** Start of EXERCISE INPUTS **

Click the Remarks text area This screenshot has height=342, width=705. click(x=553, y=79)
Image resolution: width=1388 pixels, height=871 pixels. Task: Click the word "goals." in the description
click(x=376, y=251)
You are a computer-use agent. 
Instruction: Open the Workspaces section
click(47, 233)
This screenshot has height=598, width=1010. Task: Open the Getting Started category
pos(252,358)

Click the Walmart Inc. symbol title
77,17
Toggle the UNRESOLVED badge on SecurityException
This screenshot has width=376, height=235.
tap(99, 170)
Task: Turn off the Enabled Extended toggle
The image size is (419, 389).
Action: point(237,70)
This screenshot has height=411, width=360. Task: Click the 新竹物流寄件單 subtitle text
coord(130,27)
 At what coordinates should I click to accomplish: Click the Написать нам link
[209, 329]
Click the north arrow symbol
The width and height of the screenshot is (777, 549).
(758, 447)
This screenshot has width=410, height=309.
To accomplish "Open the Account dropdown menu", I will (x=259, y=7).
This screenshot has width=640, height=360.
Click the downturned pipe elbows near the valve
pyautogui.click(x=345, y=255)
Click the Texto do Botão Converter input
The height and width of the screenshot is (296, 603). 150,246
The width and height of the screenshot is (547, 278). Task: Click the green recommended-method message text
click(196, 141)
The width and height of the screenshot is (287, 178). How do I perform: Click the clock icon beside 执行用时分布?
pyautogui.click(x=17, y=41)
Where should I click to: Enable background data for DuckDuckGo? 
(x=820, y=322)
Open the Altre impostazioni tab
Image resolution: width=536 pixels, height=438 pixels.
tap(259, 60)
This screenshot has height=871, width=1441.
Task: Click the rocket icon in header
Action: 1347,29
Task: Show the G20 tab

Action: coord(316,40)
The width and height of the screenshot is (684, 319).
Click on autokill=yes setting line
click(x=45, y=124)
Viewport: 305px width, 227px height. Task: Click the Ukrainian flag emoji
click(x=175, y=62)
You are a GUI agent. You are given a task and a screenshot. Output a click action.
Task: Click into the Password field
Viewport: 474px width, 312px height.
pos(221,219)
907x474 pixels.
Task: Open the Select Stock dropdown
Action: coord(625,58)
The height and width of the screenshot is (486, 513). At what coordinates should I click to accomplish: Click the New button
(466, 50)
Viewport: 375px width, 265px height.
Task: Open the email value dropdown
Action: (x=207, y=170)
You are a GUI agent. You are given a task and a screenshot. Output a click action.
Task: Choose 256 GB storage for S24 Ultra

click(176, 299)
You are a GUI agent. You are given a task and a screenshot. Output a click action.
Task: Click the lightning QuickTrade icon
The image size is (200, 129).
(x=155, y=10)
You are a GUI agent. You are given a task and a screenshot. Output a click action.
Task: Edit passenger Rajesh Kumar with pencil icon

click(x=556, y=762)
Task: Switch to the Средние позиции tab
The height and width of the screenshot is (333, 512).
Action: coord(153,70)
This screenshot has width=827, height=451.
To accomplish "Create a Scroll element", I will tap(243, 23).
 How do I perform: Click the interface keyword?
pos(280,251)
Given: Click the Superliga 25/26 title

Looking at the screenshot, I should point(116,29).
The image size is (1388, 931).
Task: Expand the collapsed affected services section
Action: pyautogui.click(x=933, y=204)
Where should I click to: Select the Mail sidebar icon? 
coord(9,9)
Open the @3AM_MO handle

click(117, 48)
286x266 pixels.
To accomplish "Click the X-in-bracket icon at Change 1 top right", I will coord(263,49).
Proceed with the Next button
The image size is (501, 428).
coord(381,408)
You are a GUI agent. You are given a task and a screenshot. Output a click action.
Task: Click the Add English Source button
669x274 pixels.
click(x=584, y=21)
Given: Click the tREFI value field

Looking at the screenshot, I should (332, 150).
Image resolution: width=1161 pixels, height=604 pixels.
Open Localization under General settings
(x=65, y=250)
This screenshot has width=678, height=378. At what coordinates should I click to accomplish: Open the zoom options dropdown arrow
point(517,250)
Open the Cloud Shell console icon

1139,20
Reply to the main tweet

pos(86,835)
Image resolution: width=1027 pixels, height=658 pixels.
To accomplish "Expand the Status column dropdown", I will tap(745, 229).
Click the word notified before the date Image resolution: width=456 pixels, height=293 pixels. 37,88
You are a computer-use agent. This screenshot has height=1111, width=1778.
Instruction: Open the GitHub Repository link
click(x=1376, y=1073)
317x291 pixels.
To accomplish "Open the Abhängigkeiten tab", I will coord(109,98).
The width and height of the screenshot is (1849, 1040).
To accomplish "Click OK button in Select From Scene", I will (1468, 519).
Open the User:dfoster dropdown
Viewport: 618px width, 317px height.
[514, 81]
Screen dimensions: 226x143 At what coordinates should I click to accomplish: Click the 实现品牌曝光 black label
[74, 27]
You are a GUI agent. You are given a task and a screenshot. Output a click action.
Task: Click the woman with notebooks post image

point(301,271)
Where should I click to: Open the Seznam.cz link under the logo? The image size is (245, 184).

** End of EXERCISE INPUTS **

Please go through all the records above and change each "Instruction:" to "Goal:", leaving everything else as it is.

Click the Remarks text area This screenshot has height=342, width=705. click(x=553, y=79)
Image resolution: width=1388 pixels, height=871 pixels. Task: Click the word "goals." in the description
click(x=376, y=251)
You are a computer-use agent. 
Goal: Open the Workspaces section
click(47, 233)
This screenshot has height=598, width=1010. Task: Open the Getting Started category
pos(252,358)

Click the Walmart Inc. symbol title
77,17
Toggle the UNRESOLVED badge on SecurityException
This screenshot has width=376, height=235.
tap(99, 170)
Task: Turn off the Enabled Extended toggle
The image size is (419, 389).
Action: point(237,70)
This screenshot has height=411, width=360. Task: Click the 新竹物流寄件單 subtitle text
coord(130,27)
 At what coordinates should I click to accomplish: Click the Написать нам link
[209, 329]
Click the north arrow symbol
The width and height of the screenshot is (777, 549).
(758, 447)
This screenshot has width=410, height=309.
To accomplish "Open the Account dropdown menu", I will (x=259, y=7).
This screenshot has width=640, height=360.
Click the downturned pipe elbows near the valve
pyautogui.click(x=345, y=255)
Click the Texto do Botão Converter input
The height and width of the screenshot is (296, 603). 150,246
The width and height of the screenshot is (547, 278). Task: Click the green recommended-method message text
click(196, 141)
The width and height of the screenshot is (287, 178). How do I perform: Click the clock icon beside 执行用时分布?
pyautogui.click(x=17, y=41)
Where should I click to: Enable background data for DuckDuckGo? 
(x=820, y=322)
Open the Altre impostazioni tab
Image resolution: width=536 pixels, height=438 pixels.
tap(259, 60)
This screenshot has height=871, width=1441.
Task: Click the rocket icon in header
Action: 1347,29
Task: Show the G20 tab

Action: coord(316,40)
The width and height of the screenshot is (684, 319).
Click on autokill=yes setting line
click(x=45, y=124)
Viewport: 305px width, 227px height. Task: Click the Ukrainian flag emoji
click(x=175, y=62)
You are a GUI agent. You are given a task and a screenshot. Output a click action.
Task: Click into the Password field
Viewport: 474px width, 312px height.
pos(221,219)
907x474 pixels.
Task: Open the Select Stock dropdown
Action: coord(625,58)
The height and width of the screenshot is (486, 513). At what coordinates should I click to accomplish: Click the New button
(466, 50)
Viewport: 375px width, 265px height.
Task: Open the email value dropdown
Action: (x=207, y=170)
You are a GUI agent. You are given a task and a screenshot. Output a click action.
Task: Choose 256 GB storage for S24 Ultra

click(176, 299)
You are a GUI agent. You are given a task and a screenshot. Output a click action.
Task: Click the lightning QuickTrade icon
The image size is (200, 129).
(x=155, y=10)
You are a GUI agent. You are given a task and a screenshot. Output a click action.
Task: Edit passenger Rajesh Kumar with pencil icon

click(x=556, y=762)
Task: Switch to the Средние позиции tab
The height and width of the screenshot is (333, 512).
Action: coord(153,70)
This screenshot has width=827, height=451.
To accomplish "Create a Scroll element", I will tap(243, 23).
 How do I perform: Click the interface keyword?
pos(280,251)
Given: Click the Superliga 25/26 title

Looking at the screenshot, I should point(116,29).
The image size is (1388, 931).
Task: Expand the collapsed affected services section
Action: pyautogui.click(x=933, y=204)
Where should I click to: Select the Mail sidebar icon? 
coord(9,9)
Open the @3AM_MO handle

click(117, 48)
286x266 pixels.
To accomplish "Click the X-in-bracket icon at Change 1 top right", I will coord(263,49).
Proceed with the Next button
The image size is (501, 428).
coord(381,408)
You are a GUI agent. You are given a task and a screenshot. Output a click action.
Task: Click the Add English Source button
669x274 pixels.
click(x=584, y=21)
Given: Click the tREFI value field

Looking at the screenshot, I should (332, 150).
Image resolution: width=1161 pixels, height=604 pixels.
Open Localization under General settings
(x=65, y=250)
This screenshot has width=678, height=378. At what coordinates should I click to accomplish: Open the zoom options dropdown arrow
point(517,250)
Open the Cloud Shell console icon

1139,20
Reply to the main tweet

pos(86,835)
Image resolution: width=1027 pixels, height=658 pixels.
To accomplish "Expand the Status column dropdown", I will tap(745, 229).
Click the word notified before the date Image resolution: width=456 pixels, height=293 pixels. 37,88
You are a computer-use agent. This screenshot has height=1111, width=1778.
Goal: Open the GitHub Repository link
click(x=1376, y=1073)
317x291 pixels.
To accomplish "Open the Abhängigkeiten tab", I will coord(109,98).
The width and height of the screenshot is (1849, 1040).
To accomplish "Click OK button in Select From Scene", I will (1468, 519).
Open the User:dfoster dropdown
Viewport: 618px width, 317px height.
[514, 81]
Screen dimensions: 226x143 At what coordinates should I click to accomplish: Click the 实现品牌曝光 black label
[74, 27]
You are a GUI agent. You are given a task and a screenshot. Output a click action.
Task: Click the woman with notebooks post image

point(301,271)
Where should I click to: Open the Seznam.cz link under the logo? The image size is (245, 184).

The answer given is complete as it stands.